Soup kitchen and food pantry cuts, spread across the five boroughs, may leave less-fortunate New Yorkers hungry.

Due to federal budget cuts in The Emergency Food Assistance Program (TEFAP), food pantries and soup kitchens throughout the city lost 11 million meals over the past year. That is a 40 percent decrease in the amount of food available to low-income residents.

Congress is also considering cutting several billion dollars from the food stamp program over the next 10 years — an initiative that nearly half of those reliant on food pantries depend on.

Of the five boroughs, Queens saw the highest decrease in the amount of available food, shrinking by roughly 41 percent from fiscal year 2011 to 2012.

“On a normal basis, we’re scurrying to get enough food. With cuts, it makes it that much more impossible to keep up with the clients we’re dealing with,” said Swami Durga Das, executive director of the River Fund, a Richmond Hill-based food pantry and social services agency that assists about 600 families weekly.

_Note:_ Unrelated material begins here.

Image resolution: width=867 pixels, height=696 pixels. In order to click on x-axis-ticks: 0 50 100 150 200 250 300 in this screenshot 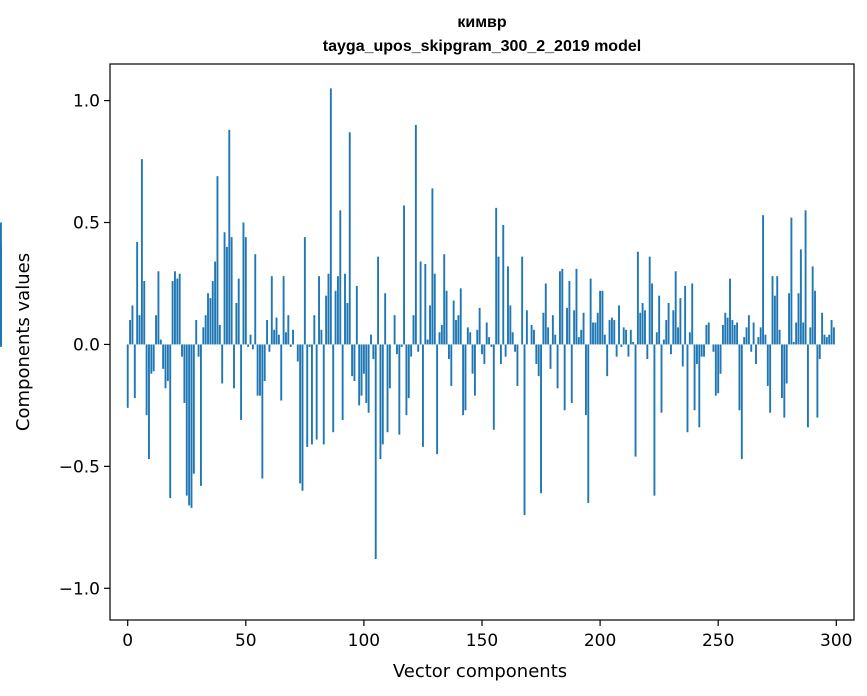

“The government sees this as a place where they can make cuts without repercussions,” said Durga Das. “I think no one particularly feels the ramifications from cuts except the people we’re serving.”

Triada Stampas, senior director of government relations for the Food Bank For New York City, said the number of New Yorkers relying of food banks has increased dramatically since the start of the recession, bringing unfamiliar faces into soup kitchens and food pantries. Nearly 1.5 million city residents rely on the Food Bank For New York City – the main supplier of food across the metropolitan area.

According to Stampas, 35 percent of New Yorkers struggle to afford food.

Many of the 850 centers in the Food Bank For New York City network have been forced to limit their hours and access while turning to private donors for assistance and stretching their resources as far as possible.

According to Stampas, TEFAP was a mainstay of many food pantries, which used other sources to supplement their inventory. Now TEFAP only supplies a few items. Stampas said a south Queens pantry received only beans, milk and cereal from TEFAP last week.

“Find me a chef who can make a meal out of that,” Stampas said.

Stampas said that while it’s difficult to predict future trends in government spending, her organization has budgeted for its TEFAP supply to drop by another third.

“We need a policy change so we don’t end up in this boat again where our single biggest source of food cannot be counted on at all,” said Stampas.